当初の設計では、すべての2層部分がVIPエリアとなっていた。ガンバの野呂輝久社長が振り返る。

「2012年3月にサポーターと打ち合わせをした際に『ここだけは譲れない』と要望されたのが、ホームのゴール裏で一体になって応援したいということでした。なので、ここだけVIPエリアを外しました」

 アウェー側のゴール裏は、1層部分と3層部分がVIPエリアで分断されている。翻ってガンバ側のゴール裏は3層からなるスタンドが折り重なるようにそびえ、急傾斜のスロープを作り出している。
 
 加えて、ゴール裏のフェンスとゴールラインまでの距離は10m。メイン及びバックスタンドのフェンスとタッチラインまでに至ってはわずか7mで、1.5mのフェンスの高さを含めて、いずれもFIFAが定める基準の下限となっている。サポーターの要望も受け入れられたことで、ガンバのゴール裏だけで収容人員の4分の1となる1万人を収容できる壮観な光景を実現させた。万博記念競技場のゴール裏の収容人員は約2000人だった。3万5271人で埋まった14日の名古屋グランパスとの「こけら落とし」へ東京から駆けつけた、50歳の男性サポーターは万博との違いに声を弾ませた。

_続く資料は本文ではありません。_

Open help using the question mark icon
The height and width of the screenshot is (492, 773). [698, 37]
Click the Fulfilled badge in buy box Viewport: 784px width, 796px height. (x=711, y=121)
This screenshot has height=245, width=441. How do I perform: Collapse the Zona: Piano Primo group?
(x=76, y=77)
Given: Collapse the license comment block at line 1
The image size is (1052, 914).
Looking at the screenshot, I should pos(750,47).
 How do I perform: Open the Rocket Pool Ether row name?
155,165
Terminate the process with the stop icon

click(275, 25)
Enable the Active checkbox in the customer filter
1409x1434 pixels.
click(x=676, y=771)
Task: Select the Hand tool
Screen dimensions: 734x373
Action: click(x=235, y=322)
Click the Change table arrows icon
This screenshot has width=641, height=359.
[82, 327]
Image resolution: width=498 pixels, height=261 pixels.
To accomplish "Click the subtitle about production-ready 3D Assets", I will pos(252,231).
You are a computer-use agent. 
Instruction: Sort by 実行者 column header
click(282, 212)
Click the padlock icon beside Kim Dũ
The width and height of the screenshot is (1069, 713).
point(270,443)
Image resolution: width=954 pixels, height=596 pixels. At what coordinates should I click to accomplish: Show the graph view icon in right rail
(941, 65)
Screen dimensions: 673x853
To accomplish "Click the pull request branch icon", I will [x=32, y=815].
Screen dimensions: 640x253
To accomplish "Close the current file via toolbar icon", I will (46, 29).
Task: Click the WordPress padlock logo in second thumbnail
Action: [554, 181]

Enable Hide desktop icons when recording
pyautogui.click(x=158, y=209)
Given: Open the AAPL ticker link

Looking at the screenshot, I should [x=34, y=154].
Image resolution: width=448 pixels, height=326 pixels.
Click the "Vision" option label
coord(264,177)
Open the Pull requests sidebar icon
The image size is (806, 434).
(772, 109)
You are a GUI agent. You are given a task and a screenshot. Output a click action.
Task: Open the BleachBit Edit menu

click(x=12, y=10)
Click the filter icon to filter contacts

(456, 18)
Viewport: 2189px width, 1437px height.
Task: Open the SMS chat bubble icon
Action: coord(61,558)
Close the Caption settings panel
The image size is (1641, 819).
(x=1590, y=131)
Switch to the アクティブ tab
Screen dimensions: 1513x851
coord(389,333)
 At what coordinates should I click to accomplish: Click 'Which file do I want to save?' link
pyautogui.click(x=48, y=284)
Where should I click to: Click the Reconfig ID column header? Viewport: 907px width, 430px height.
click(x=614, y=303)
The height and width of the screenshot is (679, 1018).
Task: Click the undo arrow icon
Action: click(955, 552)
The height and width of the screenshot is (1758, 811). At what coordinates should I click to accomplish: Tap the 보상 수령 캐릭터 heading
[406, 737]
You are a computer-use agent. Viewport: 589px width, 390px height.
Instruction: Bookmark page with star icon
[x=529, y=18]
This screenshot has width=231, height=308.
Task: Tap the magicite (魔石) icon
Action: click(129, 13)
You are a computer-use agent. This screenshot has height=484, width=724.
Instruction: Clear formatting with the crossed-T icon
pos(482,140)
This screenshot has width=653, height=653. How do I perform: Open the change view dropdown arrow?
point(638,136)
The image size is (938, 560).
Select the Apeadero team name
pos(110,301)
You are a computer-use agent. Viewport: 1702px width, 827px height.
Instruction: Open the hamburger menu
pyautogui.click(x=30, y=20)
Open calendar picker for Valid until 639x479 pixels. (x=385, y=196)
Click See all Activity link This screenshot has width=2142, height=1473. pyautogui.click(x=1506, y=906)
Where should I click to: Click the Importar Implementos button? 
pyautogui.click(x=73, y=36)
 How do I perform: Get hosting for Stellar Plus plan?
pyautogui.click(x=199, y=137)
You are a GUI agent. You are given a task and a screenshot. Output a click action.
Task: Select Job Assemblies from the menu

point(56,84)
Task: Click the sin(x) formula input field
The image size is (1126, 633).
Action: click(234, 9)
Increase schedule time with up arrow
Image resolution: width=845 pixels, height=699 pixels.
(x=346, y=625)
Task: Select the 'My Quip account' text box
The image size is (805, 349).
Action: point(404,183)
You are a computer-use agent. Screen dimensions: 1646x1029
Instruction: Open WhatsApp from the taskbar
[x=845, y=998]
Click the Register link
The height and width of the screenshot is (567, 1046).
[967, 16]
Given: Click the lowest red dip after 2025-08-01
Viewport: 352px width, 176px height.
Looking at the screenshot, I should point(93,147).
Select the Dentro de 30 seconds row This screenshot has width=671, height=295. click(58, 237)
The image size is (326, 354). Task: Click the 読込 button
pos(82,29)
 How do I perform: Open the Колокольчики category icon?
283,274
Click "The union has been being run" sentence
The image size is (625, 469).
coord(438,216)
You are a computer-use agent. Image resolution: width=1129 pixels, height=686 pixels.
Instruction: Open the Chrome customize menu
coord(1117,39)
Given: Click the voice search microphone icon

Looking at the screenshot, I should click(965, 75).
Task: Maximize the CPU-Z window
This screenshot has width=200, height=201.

「ゴール裏のかなり上のほうで観戦していました。スキー場のコースにたとえれば、中上級者向けの傾斜となるでしょうか。それでもピッチが近く感じましたし、屋根があるから雨の日はありがたいですよね」

 FW宇佐美貴史も「見ている人が感じていることを、僕らもピッチのなかで感じていた。これだけ近いと、サポーターの声はダイレクトに入ってくるので」と笑顔を浮かべる、

 国内のスタジアムの大半を占める行政主導で建設されたスタジアムでは、こうはいかない。たとえば日本最大の収容人員を誇る日産スタジアムは、観戦面でワーストに位置づけられてしまう。それだけにクラブ主導で建設された市立吹田サッカースタジアムは、日本サッカー界に新しい道筋をつけた点でも画期的となる。